A fluorescent powder characterized by comprising at least a fluorescent substance represented by the following formula (1) and satisfying the following conditions (1) to (3), (Ba _y Sr _1-y ) _1-x Ga ₂ S ₄ :Eu _x Formula (1) However, in the formula (1), 0.025 ≦ x ≦ 0.20, and 0.15 ≦ y ≦ 0.49, Condition (1): The maximum diffraction intensity of the XRD pattern appears in the winding The angle of incidence 2θ=23.7 to 24.1°, which is regressed to the diffraction peak of the (422) plane of SrGa ₂ S ₄ ; Condition (2): The second peak of diffraction intensity appears at the diffraction angle 2θ=38.1～38.5°, regression a diffraction peak on the SrGa ₂ S ₄ (444) plane; Condition (3): a relative intensity of 5 to 20% relative to the maximum peak of the diffraction intensity at a diffraction angle 2θ=30.0 to 30.4° Shoot the peak. The phosphor powder according to claim 1, wherein the y value of the fluorescent substance based on the CIE1931 color system is 0.687 or more. The phosphor powder according to claim 1, wherein the fluorescent material has an internal quantum efficiency of 0.64 or more. A phosphor powder sheet comprising a phosphor powder layer, the phosphor powder layer comprising the phosphor powder according to any one of claims 1 to 3, and a red phosphor powder.

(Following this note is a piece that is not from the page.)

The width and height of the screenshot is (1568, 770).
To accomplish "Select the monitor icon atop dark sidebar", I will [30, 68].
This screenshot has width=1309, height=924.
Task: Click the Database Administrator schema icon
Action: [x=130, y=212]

A lighting device characterized by having the phosphor powder sheet of claim 4. A method for producing a phosphor powder according to any one of claims 1 to 3, characterized by comprising: a precipitation precipitation process for dissolving a cerium compound, a cerium compound and a cerium compound and containing powdered gallium The first liquid of the compound is mixed with the second liquid containing sulfite to obtain a precipitate which is a mixture of precipitates containing barium sulfite, barium sulfite, and barium sulfite and the powdered gallium compound. The method for producing a phosphor powder according to claim 6, further comprising a baking process for firing the precipitate under a hydrogen sulfide-containing atmosphere.